Его собеседник возразил мягким, приятным голосом:

– Это обвинение представляется мне несколько поспешным и изложенным в чересчур сильных выражениях.

На том все и кончилось, оборвалось, но на какое-то мгновение мне почудилось, будто я ощутил тепло от камина. Вернувшись домой, я долго размышлял об увиденном и услышанном, но только сейчас, много лет спустя, да и то случайно, обнаружил, что услышанное тогда – целиком, до слова – цитата из трактата Болингброка «О природе, пределах и подлинной сущности человеческих знаний», где он, в свою очередь, цитирует Гоббса.

В тот раз Сан-Мадрико на вопрос, кто бы могли быть эти двое, сурово отрезал:

– Мерзавцы! И оба его предали. – Смягчившись, предложил: – Можешь приходить когда угодно, если захочешь посмотреть. Только не забывай… – И щелкнул пальцем по кадыку.

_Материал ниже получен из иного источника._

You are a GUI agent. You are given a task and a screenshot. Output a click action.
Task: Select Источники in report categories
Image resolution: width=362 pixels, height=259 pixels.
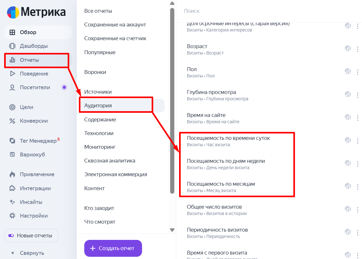(98, 92)
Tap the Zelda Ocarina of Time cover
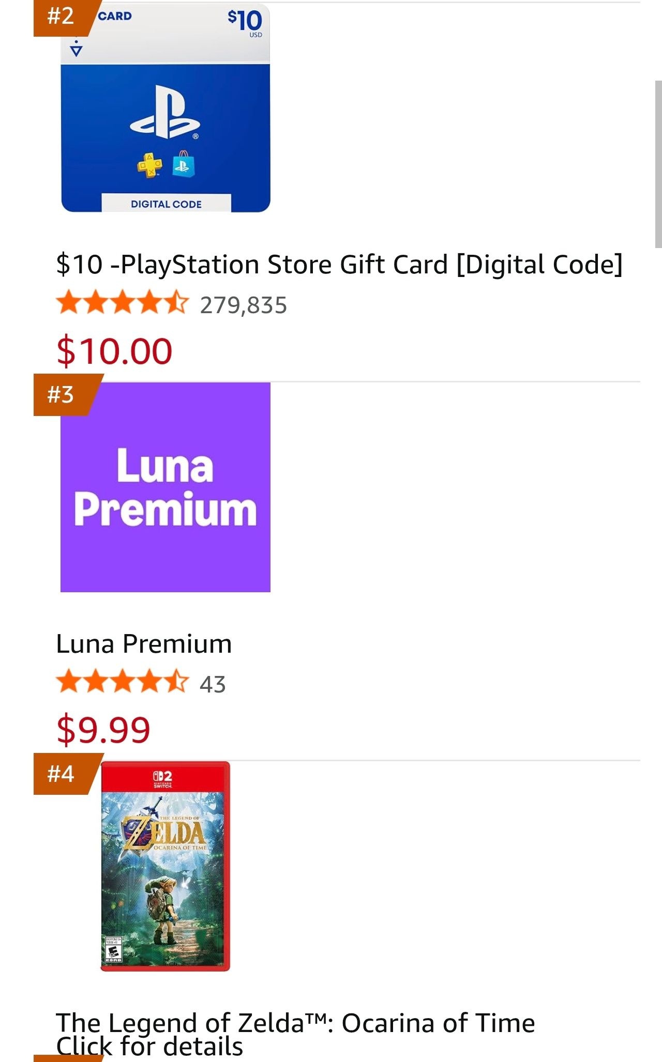This screenshot has width=662, height=1062. click(x=166, y=866)
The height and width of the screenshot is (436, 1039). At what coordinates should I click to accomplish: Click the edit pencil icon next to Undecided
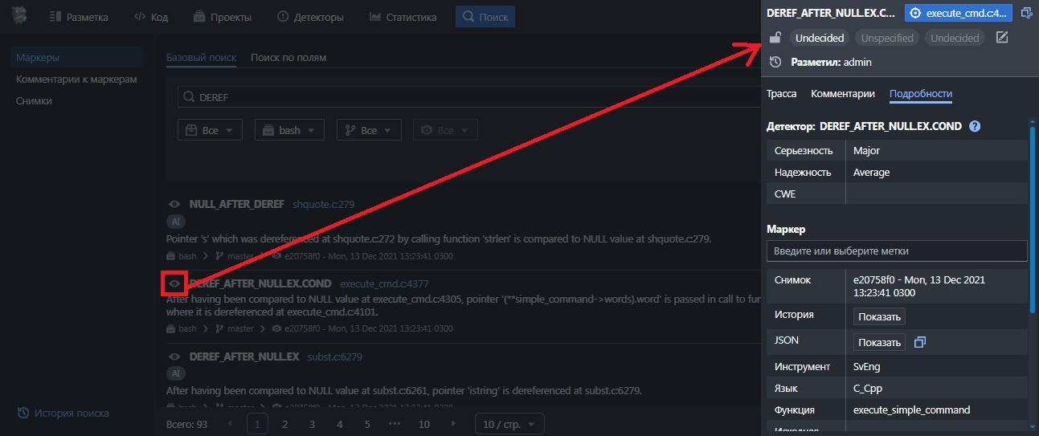(x=1001, y=38)
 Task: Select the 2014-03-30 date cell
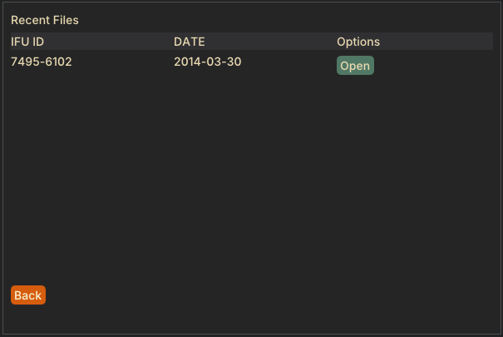[x=208, y=62]
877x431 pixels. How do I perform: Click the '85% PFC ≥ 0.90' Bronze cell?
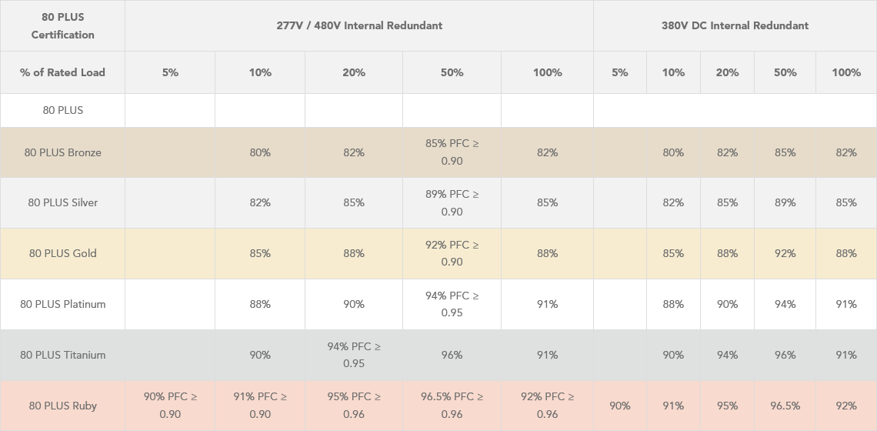pyautogui.click(x=452, y=152)
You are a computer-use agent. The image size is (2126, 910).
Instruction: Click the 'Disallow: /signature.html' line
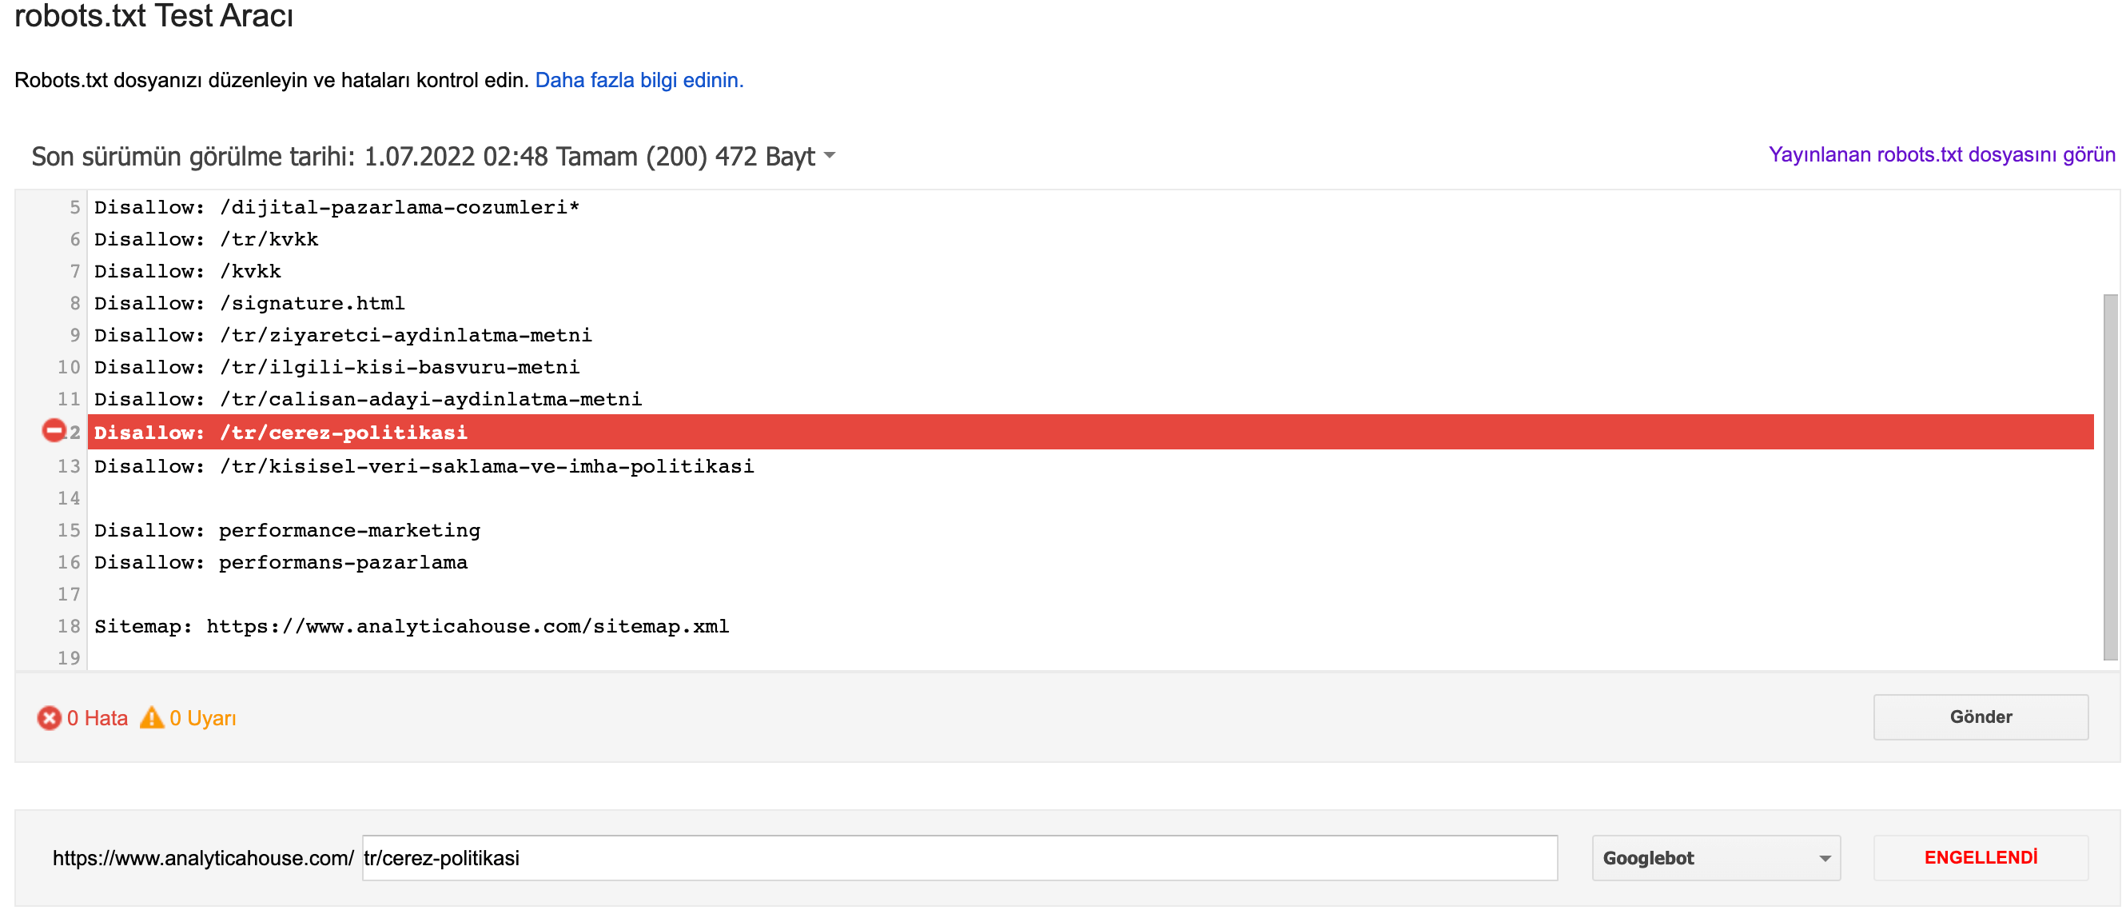tap(249, 303)
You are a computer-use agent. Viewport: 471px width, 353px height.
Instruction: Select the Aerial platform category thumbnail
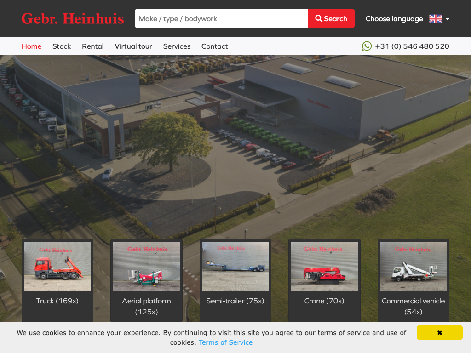(x=146, y=267)
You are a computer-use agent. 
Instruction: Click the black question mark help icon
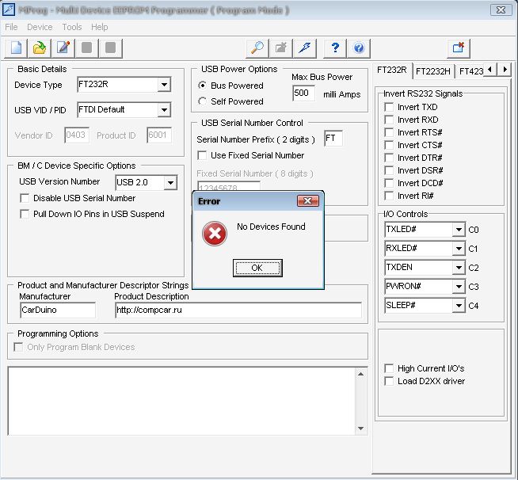(336, 48)
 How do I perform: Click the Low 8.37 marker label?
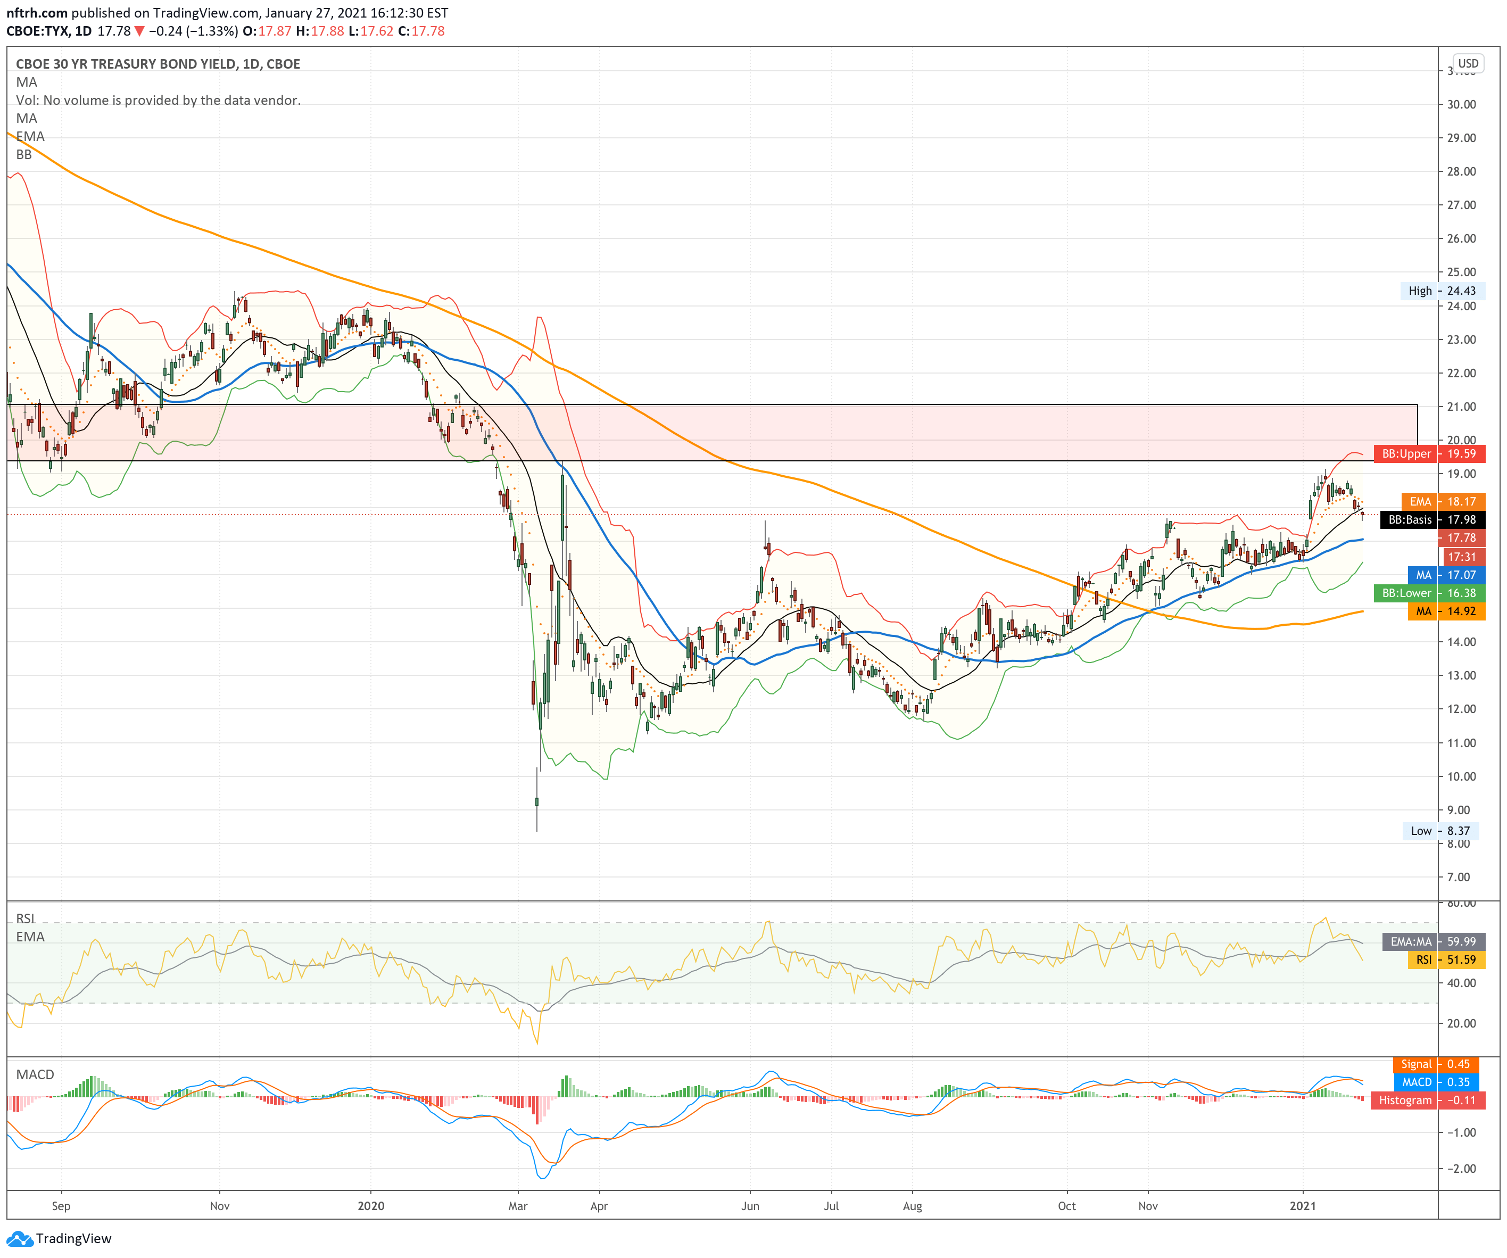1444,831
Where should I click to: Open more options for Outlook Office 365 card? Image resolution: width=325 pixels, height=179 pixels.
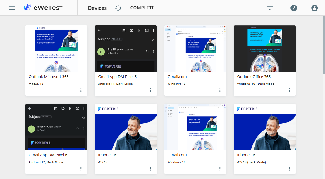tap(290, 90)
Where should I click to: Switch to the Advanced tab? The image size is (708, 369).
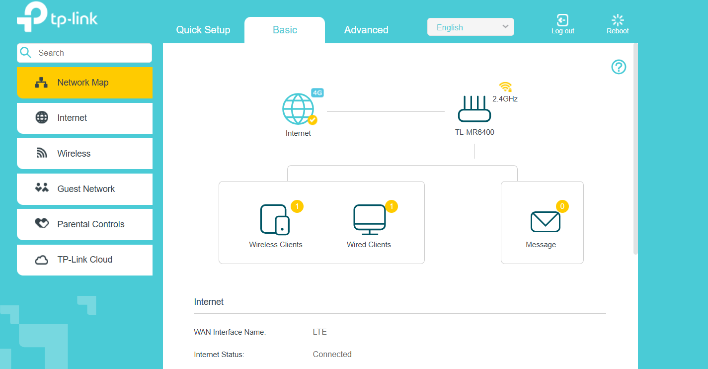(366, 30)
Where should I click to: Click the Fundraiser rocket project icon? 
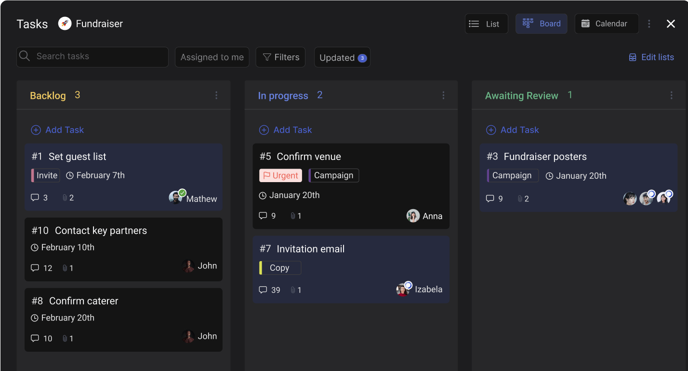pyautogui.click(x=65, y=24)
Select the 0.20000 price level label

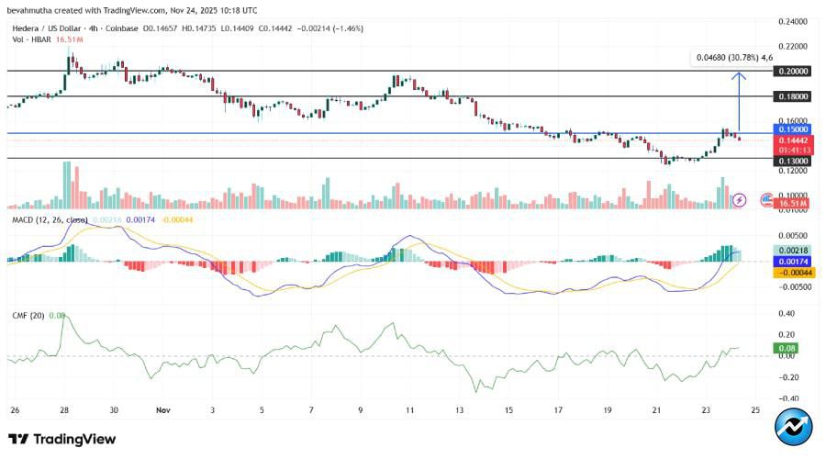tap(794, 71)
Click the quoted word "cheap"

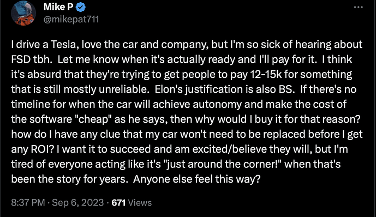(95, 119)
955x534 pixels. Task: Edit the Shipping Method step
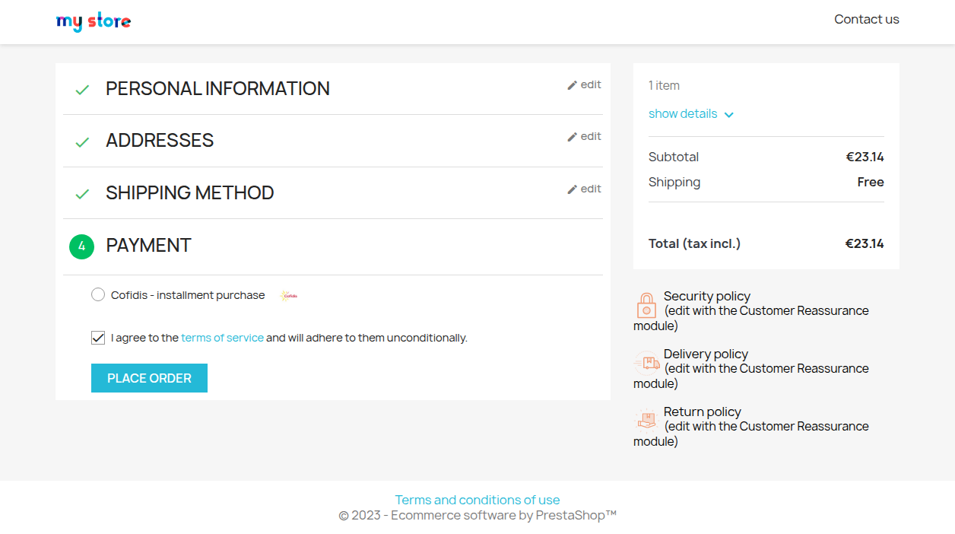click(584, 189)
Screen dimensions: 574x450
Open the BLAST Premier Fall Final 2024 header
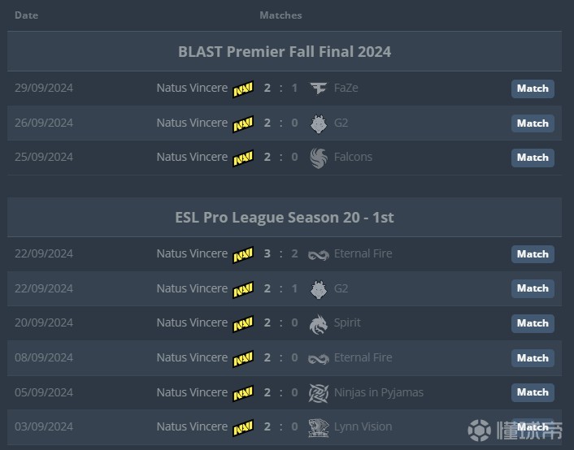point(285,52)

С того дня и пошло. Вместе с Сан-Мадрико я побывал, сам того, конечно, не ожидая, в Боголюбове сразу после убийства князя Андрея Юрьевича, видел княгиню Улиту, вдруг осознавшую, что она приговорена к смерти; в чьем-то детстве рядом с собакой и тряпичной куклой без левой руки; на острове Сан-Мадрико, где впервые попробовал кисловатый непентес; с очень большого расстояния видел крушение поезда в Андах, за которым с другого склона горы наблюдали объятые ужасом Ло Гуаньчжун, Николай Васильевич Гоголь и Подруга Французского Лейтенанта; при расстреле сандинистов в Никарагуа меня рикошетом задела пуля, и в то же самое место угодила стрела лисовичка где-то неподалеку от Лютцена; в битве на Альте я едва спасся от Ярославовых варягов; испытал арзамасский ужас в одном незавершенном фрагменте Льва Толстого; был жгучей истиной в трактате Феодора Мопсуэстийского, где он неопровержимо доказывает, что мир есть рассеченный по оси цилиндр, следовательно, в основании этого мира лежит плоский четырехугольник, длина которого больше ширины; родился из уха, чтобы стать двенадцатью птицами; был тем, кого страж уводил из судилища князя Эмма туда, где в направлении Пса и Вепря виднеется пылающее пламя; стекал многими каплями алыми с клинка Эйольва… Я был все, всем и всюду – проще сказать так, если бы это, по мнению Эмерсона, не означало – ничем; я был средостением между ничем и всем. Иногда мне казалось, что мне под силу воздействовать на происходящие там события, – кажется, мне удалось спасти от разорения, бесчестья и гибели одного любвеобильного китайца и одну или двух его жен, прекрасных, как нефритовые вазы, – впрочем, это мог быть самообман.